A discussão dá aqui um salto na história – para trás, não para a frente. Até Turing e ao argumento que defendeu em 1950. “Não sabemos se um robot tem dor ou prazer, mas se se comporta como tal, temos de assumir o benefício da dúvida”, responde Arlindo Oliveira. “Acho que Turing tinha razão, se não conseguimos distinguir, temos de assumir a possibilidade”.

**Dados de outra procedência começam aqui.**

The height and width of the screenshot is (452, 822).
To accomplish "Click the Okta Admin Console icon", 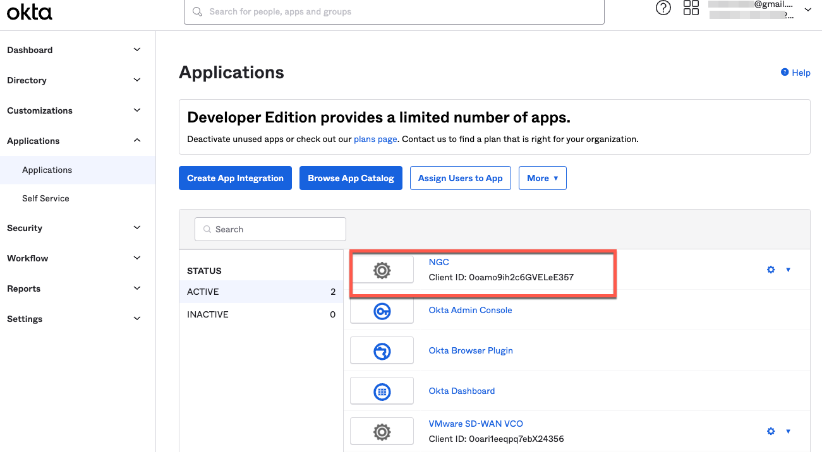I will [382, 311].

Por esta altura, é difícil que qualquer um dos presentes na sala não sentisse que estavam a ser discutidas coisas verdadeiramente importantes. Inteligentes. E que debates destes fazem muita falta. Aliás, como se provou pelo volume de perguntas submetidas, das quais apenas duas foram lidas e respondidas. Uma sobre porque é que a humanidade insiste em criar algo como Deus – a que Damásio respondeu prontamente. “O ChatGPT é tudo menos uma aproximação a Deus, mais a um aspirador. “Nós inventamos as máquinas, elas fazem o que as mandamos fazer”.

À mesma pergunta, Arlindo Oliveira dá outra resposta: “o que tentamos fazer é inventar coisas que são como nós” de onde decorre, acrescenta, a evolução da ciência. “A ciência evolui porque queremos entender como as coisas funcionam e é por querermos entender como a inteligência funciona que surgiu a inteligência artificial”.

“Os neurobiólogos não precisam de criar um cérebro para o entender”, contrapôs Damásio. “Mas os engenheiros são diferentes”, retorquiu Arlindo Oliveira. 

Estão ambos de acordo que é honesto questionar a consciência das máquinas, só discordam no resto.